La misteriosa mirada del Flamenco Film franco-chilo-germano-hispano-belge de Diego Céspedes (2025), avec Tamara Cortes, Matías Catalán, Paula Dinamarca, Pedro Muñoz, Luis Dubó, Vicente Caballero, Bruna Ramirez, Sirena González, Francisco Dia Z, Alexa Quijano, Claudia Cabezas, Alfredo Castro, Andrés Almeida, Felipe Rios… 1h48. Sortie le 18 février 2026.
Tamara Cortes et Paula Dinamarca
L’enfance de Lidia se déroule au début des années 80 au cœur du désert du Chili où quelques marginaux se sont regroupés dans un cabaret à proximité d’une cité minière pour pouvoir vivre librement, notamment sur le plan de la sexualité. Quand une maladie mortelle d’origine inconnue commence à se propager, la rumeur publique désigne cette communauté de parias pourtant bien intégrée comme responsable de cette mystérieuse épidémie contre laquelle n’existe aucun remède. Sinon une solidarité qui va jouer un rôle déterminant contre cette pandémie dévastatrice et ses effets collatéraux. Prix Un certain regard à Cannes, le premier long métrage de Diego Céspedes revient sur les années sida dans le contexte particulier du Chili alors en proie à la dictature impitoyable du général Pinochet. Dès lors, l’homosexualité constitue une proie providentielle pour l’opinion publique toujours prompte à désigner des boucs émissaires, face à l’impuissance de la médecine et à une maladie mortelle associée dans l’inconscient collectif au sexe et à la perversion. Vue par des yeux d’enfant, cette tragédie arbore des codes parfois difficiles à interpréter et renvoie à une longue tradition qui incite “la bonne société” à stigmatiser les victimes et à les ostraciser, même si ici elles se sont elles-mêmes mises en marge pour pouvoir jouir de leur liberté sans être inquiétées donc endurer en quelque sorte une double peine. Avec cette idée partagée, soutenue par la dictature et l’Église qui la soutient, selon laquelle le mal qui les frappe est un châtiment divin justifié par leur addiction clandestine à des mœurs dissolues.
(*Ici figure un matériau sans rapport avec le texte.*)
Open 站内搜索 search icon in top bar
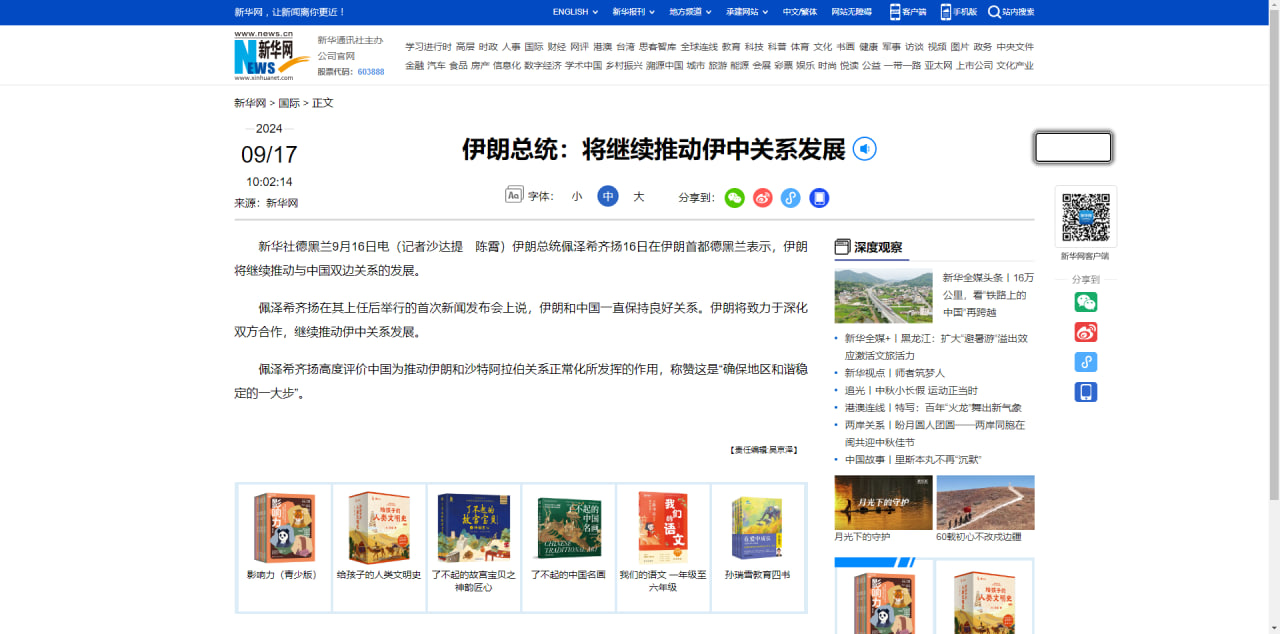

En braquant son objectif sur ce microcosme cantonné volontairement à l’écart des villes et de leur grouillement impersonnel, le film s’attache aussi à une frange de la population stigmatisée dont le statut va considérablement évoluer au fil des décennies suivantes, jusqu’à être désignée comme trans, queer et LGBTQI+. Il propose donc simultanément une réflexion sur les ravages d’une épidémie et la violence des réactions qu’elle suscite, mais aussi une mise en perspective de l’évolution des mœurs dans un contexte particulièrement répressif. C’est tout l’enjeu du Mystérieux regard du flamant rose de célébrer la tolérance avec grâce. Le discours politique y est universel, mais jamais frontal. Il passe par une grâce et une poésie qui dépassent largement son sujet. Un monde à part, en marge de la société, vu à travers des yeux d’enfant donc paré d’un supplément d’âme qui lui permet de transcender la gravité de son sujet par une innocence empreinte d’une fraîcheur communicative. Diego Céspedes veille à ne jamais se positionner en surplomb de son sujet et à prendre le contrepied du naturalisme qu’on associe volontiers au sida pour privilégier sa composante essentielle : le facteur humain. Résultat, une étude de caractères qui constitue aussi une réflexion sur l’empathie et la tolérance, deux vertus plus que jamais fondamentales dans un monde qui croit parfois pouvoir en faire abstraction.